Data extracted from a collection:
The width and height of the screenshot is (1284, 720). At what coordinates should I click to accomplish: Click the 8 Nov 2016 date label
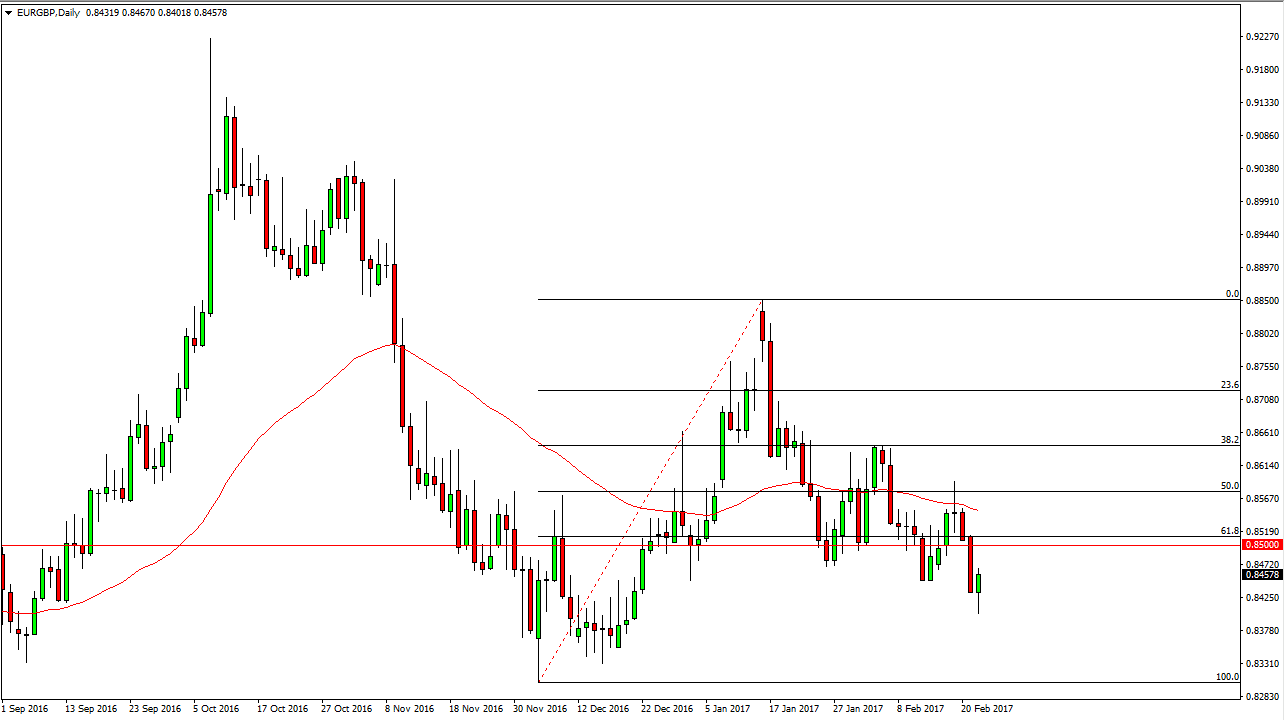408,708
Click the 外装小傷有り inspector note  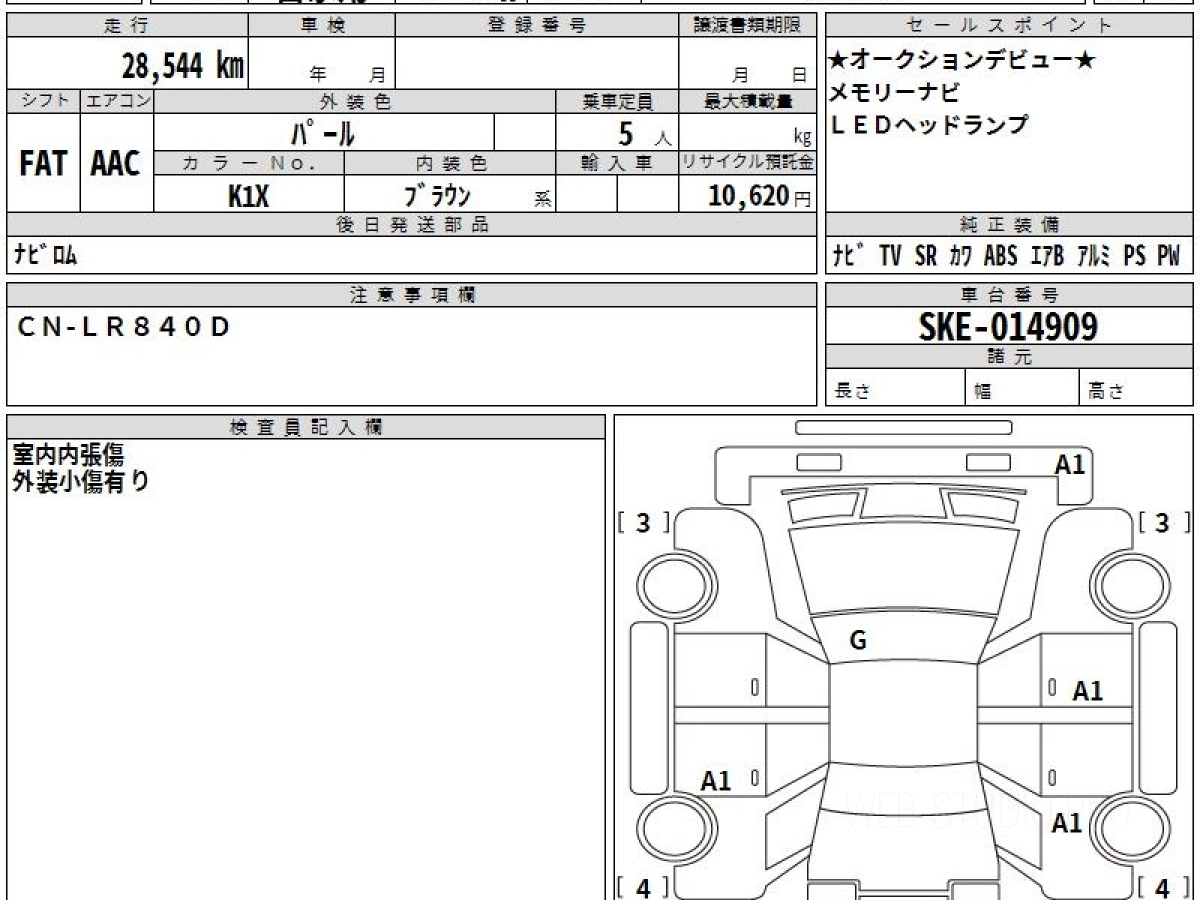click(x=81, y=481)
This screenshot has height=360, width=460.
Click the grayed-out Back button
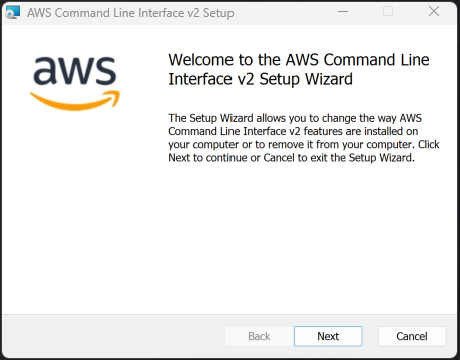coord(259,336)
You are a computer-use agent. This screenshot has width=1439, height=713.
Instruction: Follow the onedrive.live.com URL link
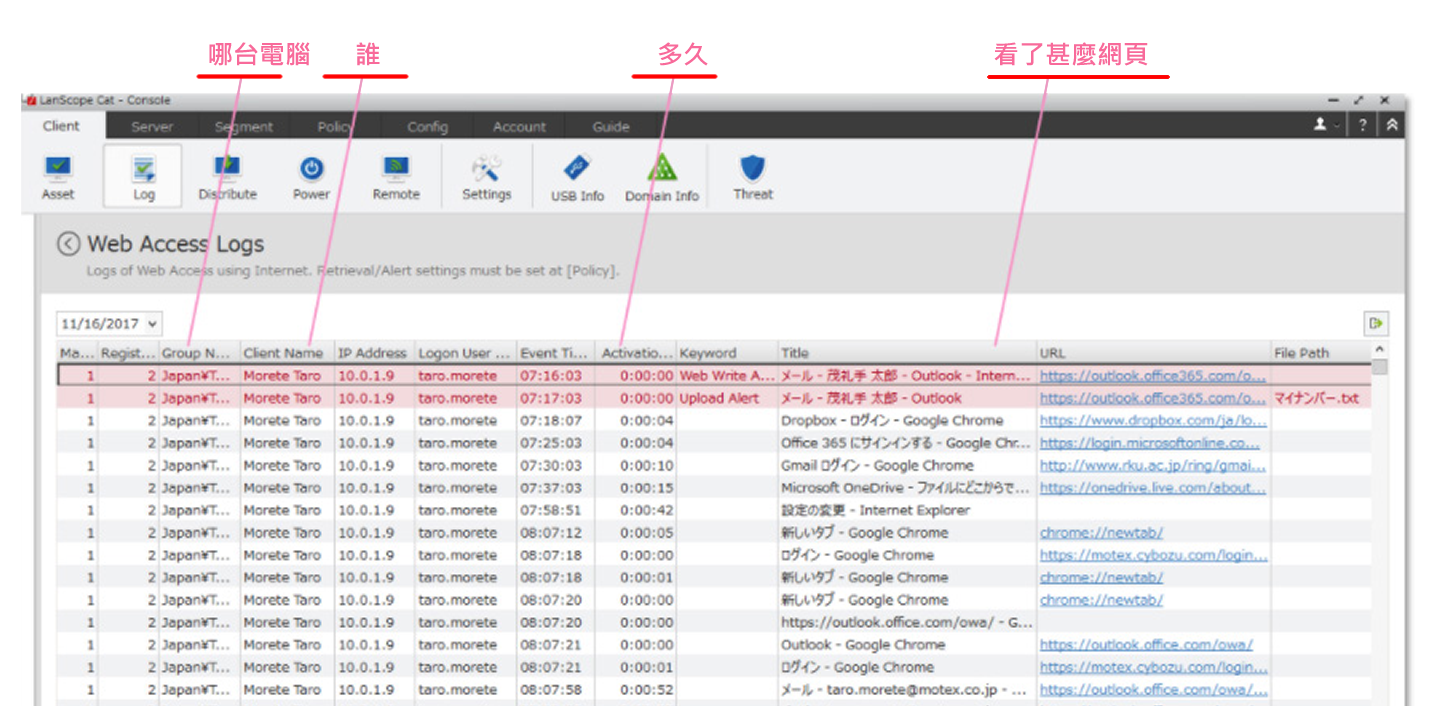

> [The task]
Please go through the data and copy each line containing the word "This".

> [Your solution]
This screenshot has height=360, width=460.
You are a computer-use agent. This screenshot has width=1439, height=713.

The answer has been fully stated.